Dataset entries
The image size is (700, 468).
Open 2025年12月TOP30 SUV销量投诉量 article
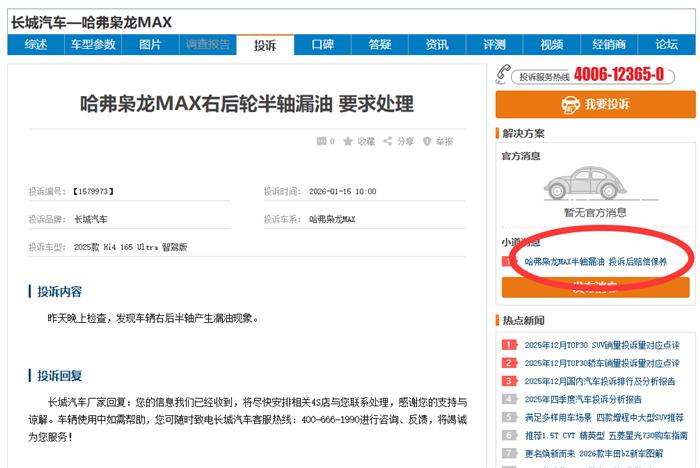tap(601, 345)
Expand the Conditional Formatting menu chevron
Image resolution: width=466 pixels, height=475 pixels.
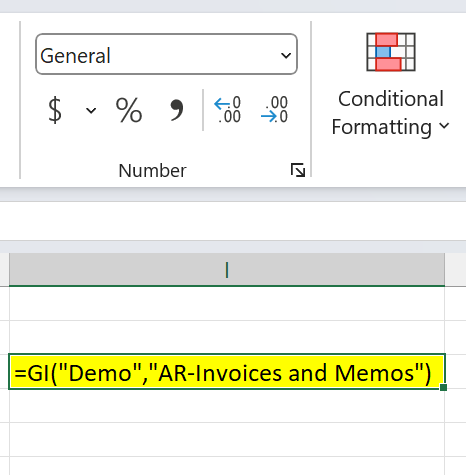tap(444, 126)
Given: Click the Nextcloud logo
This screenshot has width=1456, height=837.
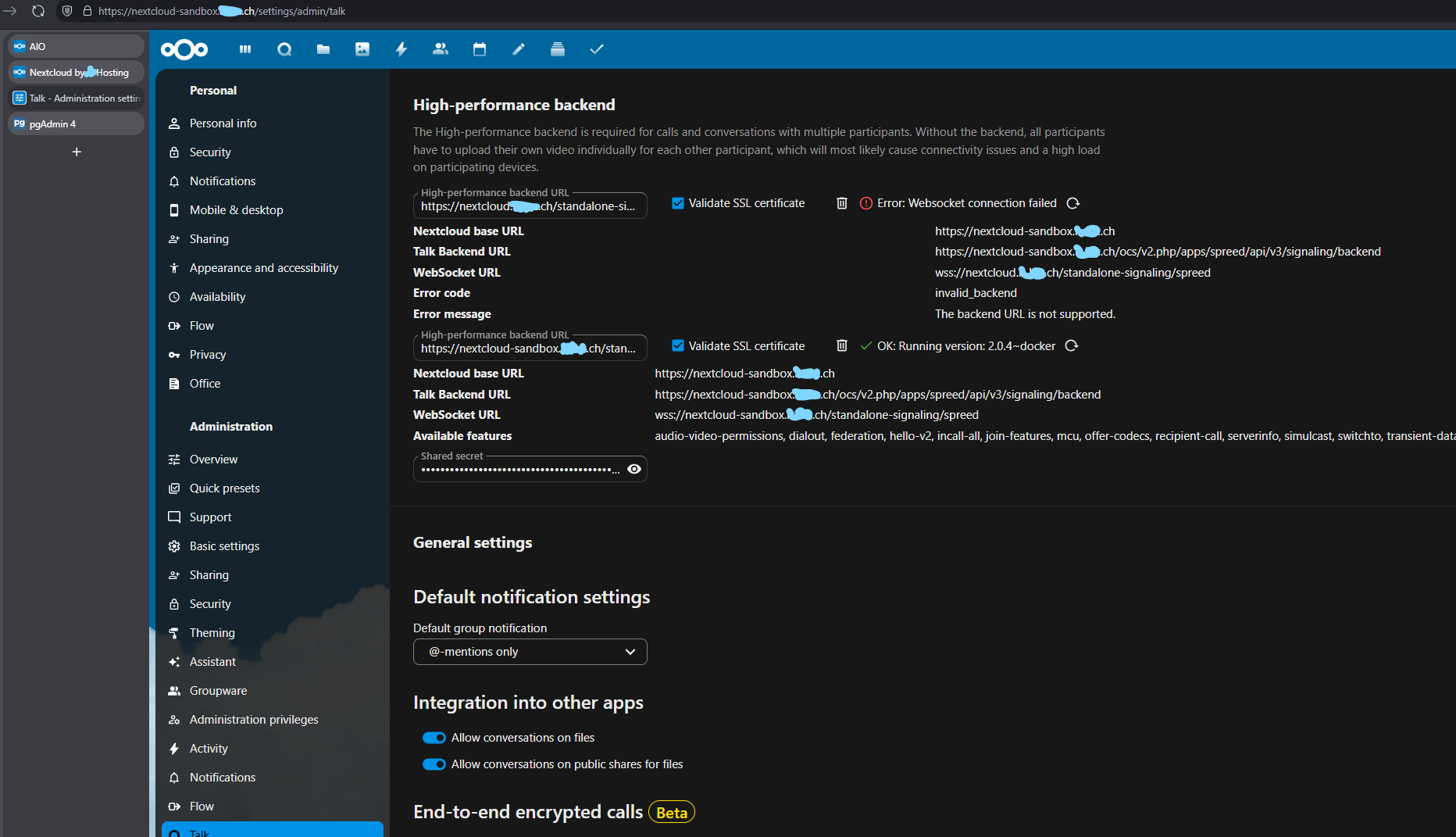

> **What the task requires**
Print all data above verbatim, except pictures.

> **Answer space**
The image size is (700, 468).
Open 2025年12月TOP30 SUV销量投诉量 article
tap(601, 345)
Expand the Conditional Formatting menu chevron
Image resolution: width=466 pixels, height=475 pixels.
tap(444, 126)
Given: Click the Nextcloud logo
This screenshot has width=1456, height=837.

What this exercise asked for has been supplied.